TASK
Copy every line of the data that contains the string "Basketball".

Stored items:
----
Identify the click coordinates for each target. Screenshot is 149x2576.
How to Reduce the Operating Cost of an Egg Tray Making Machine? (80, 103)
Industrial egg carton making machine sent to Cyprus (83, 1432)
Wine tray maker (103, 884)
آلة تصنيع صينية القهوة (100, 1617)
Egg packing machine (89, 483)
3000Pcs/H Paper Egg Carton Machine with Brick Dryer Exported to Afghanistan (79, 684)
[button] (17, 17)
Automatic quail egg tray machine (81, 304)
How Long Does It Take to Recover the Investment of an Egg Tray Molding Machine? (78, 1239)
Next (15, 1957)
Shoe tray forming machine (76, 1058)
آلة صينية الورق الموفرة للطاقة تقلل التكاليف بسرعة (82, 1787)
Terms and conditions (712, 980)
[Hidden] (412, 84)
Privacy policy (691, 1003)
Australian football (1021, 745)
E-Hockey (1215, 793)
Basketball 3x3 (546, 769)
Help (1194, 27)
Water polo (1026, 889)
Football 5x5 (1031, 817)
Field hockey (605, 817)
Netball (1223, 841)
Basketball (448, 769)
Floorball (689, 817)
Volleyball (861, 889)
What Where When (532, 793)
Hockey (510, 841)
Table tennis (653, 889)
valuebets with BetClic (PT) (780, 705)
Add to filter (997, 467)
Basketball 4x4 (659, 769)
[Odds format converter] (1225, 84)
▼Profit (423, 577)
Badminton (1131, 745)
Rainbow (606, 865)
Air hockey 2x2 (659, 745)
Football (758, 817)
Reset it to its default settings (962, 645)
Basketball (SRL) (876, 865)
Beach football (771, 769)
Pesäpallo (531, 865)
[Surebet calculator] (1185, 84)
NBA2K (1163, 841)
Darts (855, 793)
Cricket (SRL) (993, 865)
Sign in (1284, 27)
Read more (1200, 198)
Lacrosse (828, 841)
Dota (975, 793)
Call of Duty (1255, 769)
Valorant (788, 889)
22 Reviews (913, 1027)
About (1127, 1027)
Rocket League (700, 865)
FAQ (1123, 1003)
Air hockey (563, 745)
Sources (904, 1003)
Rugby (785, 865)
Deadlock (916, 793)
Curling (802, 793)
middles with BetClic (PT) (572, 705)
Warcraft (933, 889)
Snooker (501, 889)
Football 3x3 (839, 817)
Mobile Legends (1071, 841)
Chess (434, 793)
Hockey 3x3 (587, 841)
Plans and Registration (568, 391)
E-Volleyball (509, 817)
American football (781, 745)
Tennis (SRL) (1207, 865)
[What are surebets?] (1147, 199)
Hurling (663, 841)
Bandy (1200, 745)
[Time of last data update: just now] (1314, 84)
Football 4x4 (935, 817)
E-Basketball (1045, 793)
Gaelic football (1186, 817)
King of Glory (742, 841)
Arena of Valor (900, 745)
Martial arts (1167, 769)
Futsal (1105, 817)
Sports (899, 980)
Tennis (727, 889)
----
TASK RESULT
Basketball 3x3 (546, 769)
Basketball (448, 769)
Basketball 4x4 (659, 769)
Basketball (SRL) (876, 865)
E-Basketball (1045, 793)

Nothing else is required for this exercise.